= Beginning of Section =

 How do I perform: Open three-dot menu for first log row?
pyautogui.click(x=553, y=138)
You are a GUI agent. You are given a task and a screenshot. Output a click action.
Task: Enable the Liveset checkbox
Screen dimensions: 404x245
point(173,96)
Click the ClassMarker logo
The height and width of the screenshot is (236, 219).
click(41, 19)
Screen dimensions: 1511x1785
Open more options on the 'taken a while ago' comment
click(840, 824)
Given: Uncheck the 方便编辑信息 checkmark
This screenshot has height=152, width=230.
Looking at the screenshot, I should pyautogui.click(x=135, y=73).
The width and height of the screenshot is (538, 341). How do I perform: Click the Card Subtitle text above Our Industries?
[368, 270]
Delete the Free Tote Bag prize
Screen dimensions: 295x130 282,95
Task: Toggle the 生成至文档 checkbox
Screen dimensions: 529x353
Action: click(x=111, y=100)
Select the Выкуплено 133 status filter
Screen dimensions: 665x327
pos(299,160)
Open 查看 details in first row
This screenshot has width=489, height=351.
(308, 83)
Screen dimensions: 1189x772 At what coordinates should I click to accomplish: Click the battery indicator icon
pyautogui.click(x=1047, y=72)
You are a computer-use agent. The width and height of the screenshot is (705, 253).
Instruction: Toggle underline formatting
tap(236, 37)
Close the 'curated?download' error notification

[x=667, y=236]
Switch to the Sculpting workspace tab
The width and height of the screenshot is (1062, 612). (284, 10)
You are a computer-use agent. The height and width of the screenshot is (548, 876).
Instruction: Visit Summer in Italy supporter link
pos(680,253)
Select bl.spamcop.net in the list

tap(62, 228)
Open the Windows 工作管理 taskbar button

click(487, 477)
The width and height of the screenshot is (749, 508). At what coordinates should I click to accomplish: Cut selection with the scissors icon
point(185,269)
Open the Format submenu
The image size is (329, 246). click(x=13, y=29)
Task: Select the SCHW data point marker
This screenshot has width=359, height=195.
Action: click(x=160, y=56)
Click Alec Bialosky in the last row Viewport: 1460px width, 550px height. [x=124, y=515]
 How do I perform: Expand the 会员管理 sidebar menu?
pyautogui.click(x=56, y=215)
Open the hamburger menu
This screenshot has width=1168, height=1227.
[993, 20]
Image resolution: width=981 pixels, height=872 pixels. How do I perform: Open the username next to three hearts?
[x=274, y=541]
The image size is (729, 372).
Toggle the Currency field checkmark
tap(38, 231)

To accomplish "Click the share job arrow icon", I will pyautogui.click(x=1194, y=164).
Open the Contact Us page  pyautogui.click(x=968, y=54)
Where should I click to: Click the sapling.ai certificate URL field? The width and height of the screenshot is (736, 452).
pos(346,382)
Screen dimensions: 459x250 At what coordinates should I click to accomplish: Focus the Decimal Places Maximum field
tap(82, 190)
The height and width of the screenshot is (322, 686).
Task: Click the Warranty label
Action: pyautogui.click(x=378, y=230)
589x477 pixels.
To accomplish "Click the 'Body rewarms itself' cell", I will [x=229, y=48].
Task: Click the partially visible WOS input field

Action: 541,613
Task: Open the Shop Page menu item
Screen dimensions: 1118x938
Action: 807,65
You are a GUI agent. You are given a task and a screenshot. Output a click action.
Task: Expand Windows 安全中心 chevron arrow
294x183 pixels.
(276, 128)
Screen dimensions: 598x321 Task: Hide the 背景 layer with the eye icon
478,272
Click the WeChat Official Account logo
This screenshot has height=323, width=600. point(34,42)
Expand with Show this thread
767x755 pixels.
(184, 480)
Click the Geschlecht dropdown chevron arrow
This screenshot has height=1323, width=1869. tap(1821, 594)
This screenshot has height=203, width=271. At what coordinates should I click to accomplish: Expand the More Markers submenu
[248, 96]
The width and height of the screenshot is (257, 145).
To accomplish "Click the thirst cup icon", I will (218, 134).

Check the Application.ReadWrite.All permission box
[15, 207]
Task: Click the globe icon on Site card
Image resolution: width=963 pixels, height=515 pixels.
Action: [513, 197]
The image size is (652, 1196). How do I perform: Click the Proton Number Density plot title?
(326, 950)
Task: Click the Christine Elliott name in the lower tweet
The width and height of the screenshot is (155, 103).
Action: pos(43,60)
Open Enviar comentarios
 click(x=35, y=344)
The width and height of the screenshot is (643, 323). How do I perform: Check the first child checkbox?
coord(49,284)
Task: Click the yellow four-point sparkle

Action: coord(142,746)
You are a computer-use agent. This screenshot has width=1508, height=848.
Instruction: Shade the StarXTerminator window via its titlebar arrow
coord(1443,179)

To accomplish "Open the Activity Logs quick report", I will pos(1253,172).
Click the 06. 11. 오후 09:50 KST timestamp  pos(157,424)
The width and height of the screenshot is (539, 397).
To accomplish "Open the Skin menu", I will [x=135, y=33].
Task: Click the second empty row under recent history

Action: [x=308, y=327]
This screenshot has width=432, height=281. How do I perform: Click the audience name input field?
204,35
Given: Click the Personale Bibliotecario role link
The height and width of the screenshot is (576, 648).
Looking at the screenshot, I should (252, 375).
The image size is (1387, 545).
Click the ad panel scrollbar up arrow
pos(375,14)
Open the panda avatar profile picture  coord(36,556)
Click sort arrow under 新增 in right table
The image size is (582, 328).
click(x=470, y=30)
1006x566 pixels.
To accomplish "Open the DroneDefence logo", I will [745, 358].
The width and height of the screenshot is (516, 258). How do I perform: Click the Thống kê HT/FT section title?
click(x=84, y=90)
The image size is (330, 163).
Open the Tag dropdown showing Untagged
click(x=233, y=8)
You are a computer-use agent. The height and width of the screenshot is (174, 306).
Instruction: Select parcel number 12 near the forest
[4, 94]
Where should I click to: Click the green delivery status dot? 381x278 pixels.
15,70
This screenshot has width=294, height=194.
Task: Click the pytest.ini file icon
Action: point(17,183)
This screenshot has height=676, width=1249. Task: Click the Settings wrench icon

= End of Section =

Your objective → Which of the lines above carry the string "agent"? Pick them out and copy them.

Output below →
You are a GUI agent. You are given a task and a screenshot. Output a click action.
You are a computer-use agent. The width and height of the screenshot is (705, 253).
You are a computer-use agent. The height and width of the screenshot is (548, 876).
You are a GUI agent. You are given a task and a screenshot. Output a click action.
You are a computer-use agent. This screenshot has width=1508, height=848.
You are a computer-use agent. The height and width of the screenshot is (174, 306).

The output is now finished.